Kismet - Alternate Ending & Epilogue

A/N- The following two sections are the alternate ending and its epilogue. Hope you enjoy.

50 - Home

Marty stared down at his cellphone for what seemed like the millionth time since receiving the text, once again wondering if he was making the right choice. He clicked the touchscreen off then laid his cellphone on the table beside the half empty cup of coffee. His light brown-green eyed gaze was drawn out the diner window while the waitress came by to top off his cup before moving onto her other customers. After taking another sip from his now refilled mug of warm coffee, Marty collected his cellphone to read the message once more.

[At the Windsor Club. Hope to see you. -Rory]

He frowned at her presumptuousness. It wasn't one of Rory's more attractive traits. Combine that with her naivety and tendency to be secretive, the girl of his dreams could be down right insufferable at times.
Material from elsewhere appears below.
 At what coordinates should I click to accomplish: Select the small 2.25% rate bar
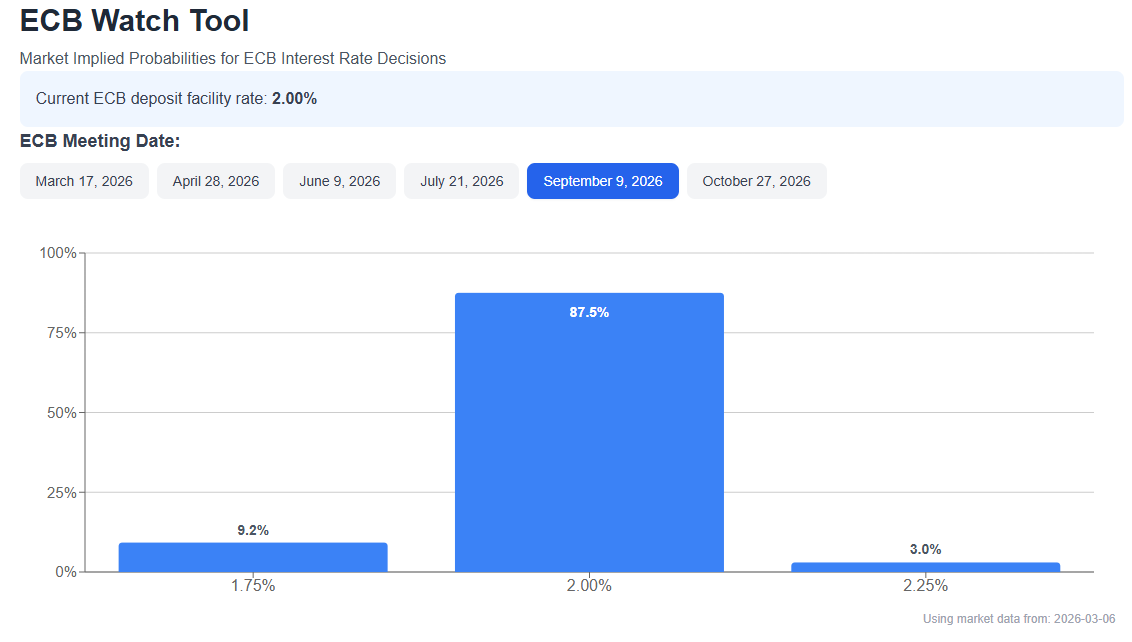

Marty knew that many of her negative personality aspects were due to her sheltered upbringing though, so he really couldn't blame Rory too much for that.

With a resigned sigh Marty drained his coffee before motioning to the waitress for the cheque, clicking his cellphone off in the process. Moments later found him standing outside, his hands in his coat pockets, hazel-green eyes drawn to the large building across the street.

"And during this time apart, I want you to get in touch with Andy," Rory interrupted him, her words rushed like they'd become stuck if she didn't get them out right then. "Either get some closure," she continued, turning to face him with an earnest expression on her face. "Or get back with her." Rory reached over to lay a hand on his cheek. "Okay?"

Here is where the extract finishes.